For those less interested in the technical details I’ll quickly show some plots I found interesting, and then once all the normal people have left I’ll go deep into the models I used to smooth the data and put the maps together.
The first plot we’ll discuss is the Average Sale Price by Census Tract for homes sold in 2023:
I’ll take this opportunity to note that this is only looking at single-family homes that were sold to Freddie Mac (I only looked at the Freddie Mac file, but my understanding is there shouldn’t be a bias in which loans get sold to Freddie Mac vs Fannie Mae) in 2023. I smoothed the estimates so that the map was a little easier to digest. The smoothing was done by shrinking the difference in home prices between neighboring census tracts, so essentially each tract’s value in the map is a blend of their actual average sale price and all their neighbor’s average sale price. If you want to read more scroll to the technical details section.
Home Sales
We can see the parts of Atlanta that have the most sales in this plot (this plot is not smoothed):
The bright yellow Census Track in the NE corner, on the border of Fulton and Gwinnett County, is or is near Duluth. I wonder if there was a new subdivision that finished in 2023 to explain the number of mortgages sold? Seems like a strange result otherwise.
First Time Buyers
In addition to Home Values I think one of the most interesting trends we can track over time is where people can buy their first home around Atlanta. Because of restrictive Land Use policies we are simply running out of homes close to the city that are affordable. I plan to look at previous years of Housing data to see how these locations have changed over time.

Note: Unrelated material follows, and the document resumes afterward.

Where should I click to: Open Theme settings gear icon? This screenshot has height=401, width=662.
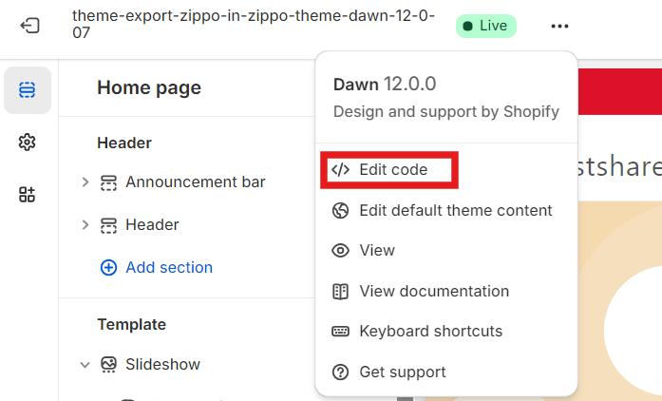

You can see how the Census Tracts with the highest rate of first time buyers are OTP (if you know you know). You can also see the more expensive suburbs that are out of reach for most first time home buyers. I want to explore the trends between home prices and home sales in the ITP census tracts that should have more condos and townhomes, but also some really expensive homes, so see if we can parse out the dual trends there. But that will have to wait for a future post.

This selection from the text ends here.